● **PROBLEM REQUIREMENTS**: Take the line that contains "Task: Collapse the Gestion des fichiers panel" and every line below it to the end of the entries, and give them again exactly, leaving out any pictures.
◆ ◆ ◆ ◆ ◆ ◆ ◆
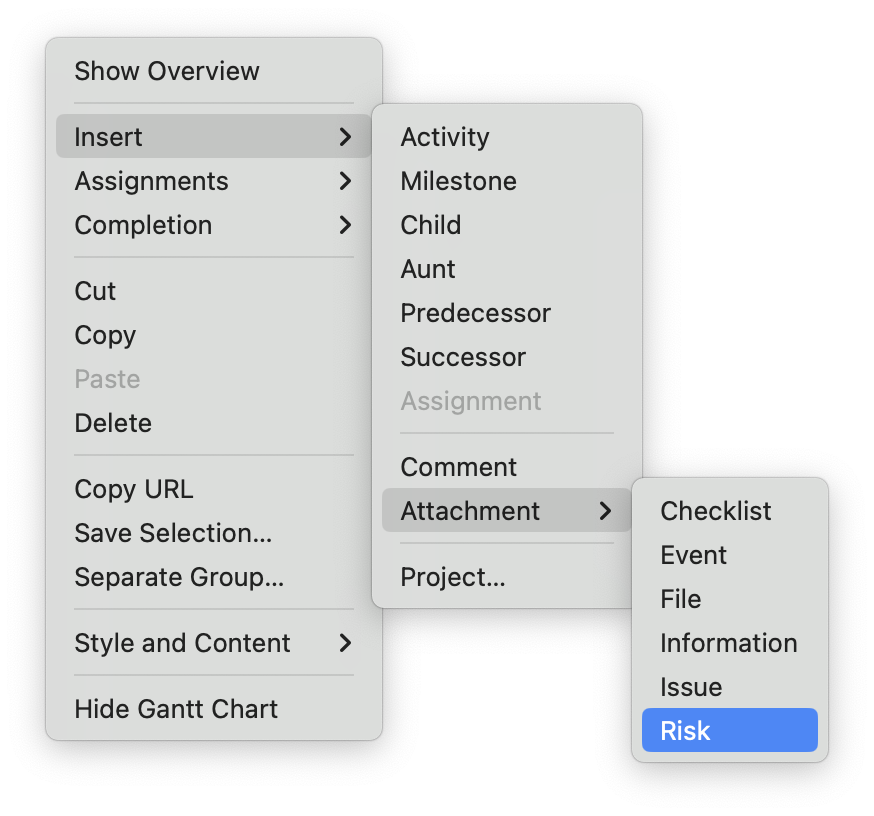Insert a Milestone

tap(459, 181)
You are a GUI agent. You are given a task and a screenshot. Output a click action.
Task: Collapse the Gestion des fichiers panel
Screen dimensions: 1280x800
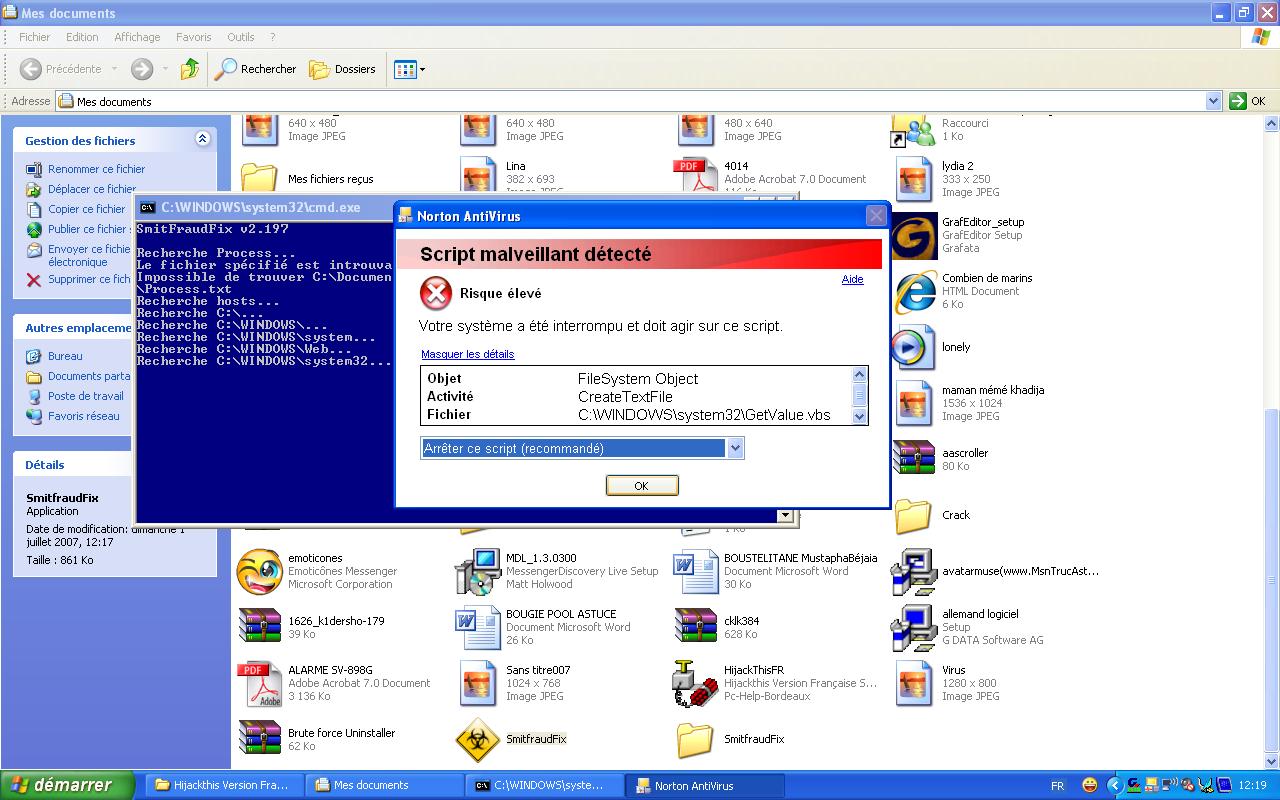(202, 140)
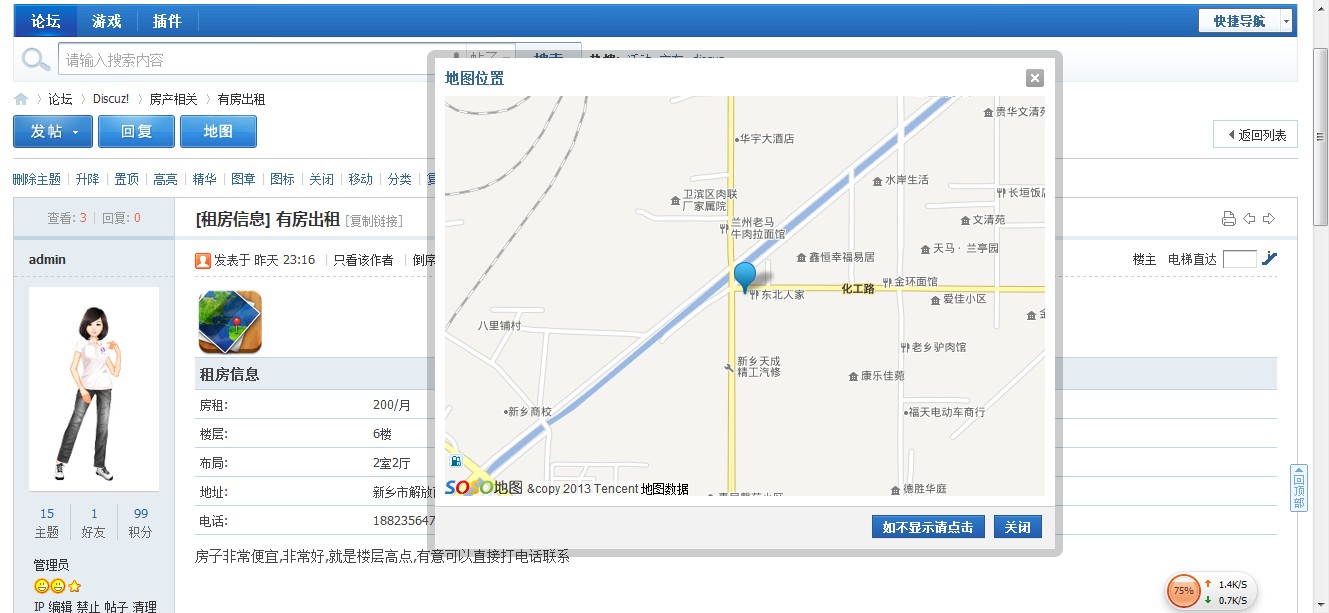Click the magnifier search icon
The height and width of the screenshot is (613, 1329).
point(36,60)
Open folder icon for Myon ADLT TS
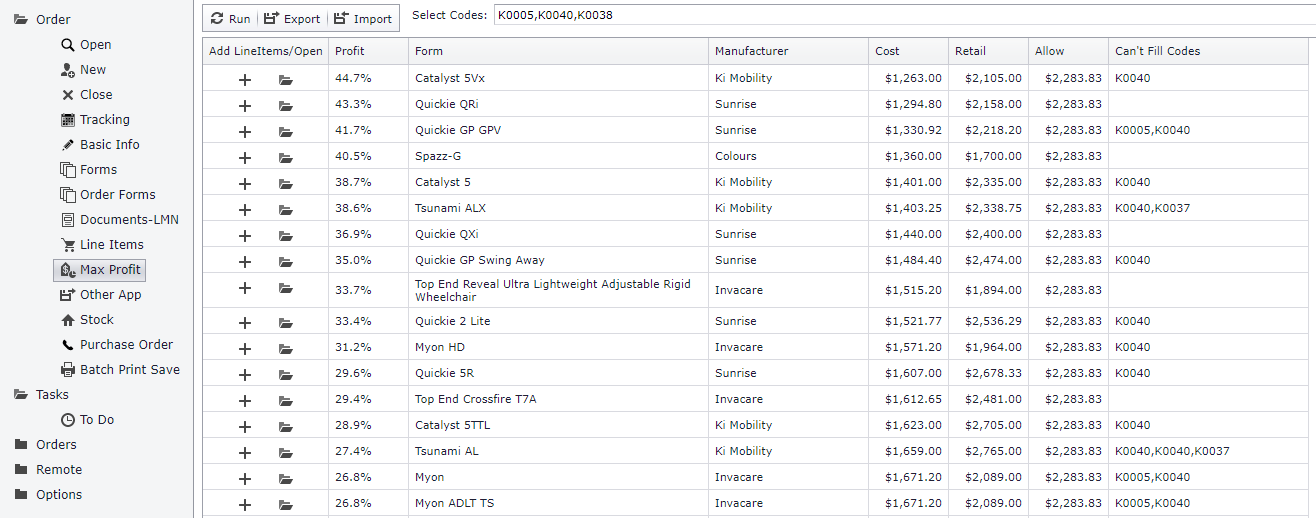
◆ ◆ ◆ ◆ ◆ ◆ ◆
● **ANSWER TO THE EXERCISE**:
Task: Collapse the Gestion des fichiers panel
Screen dimensions: 1280x800
(202, 140)
Click the magnifier search icon
The height and width of the screenshot is (613, 1329).
point(36,60)
Open folder icon for Myon ADLT TS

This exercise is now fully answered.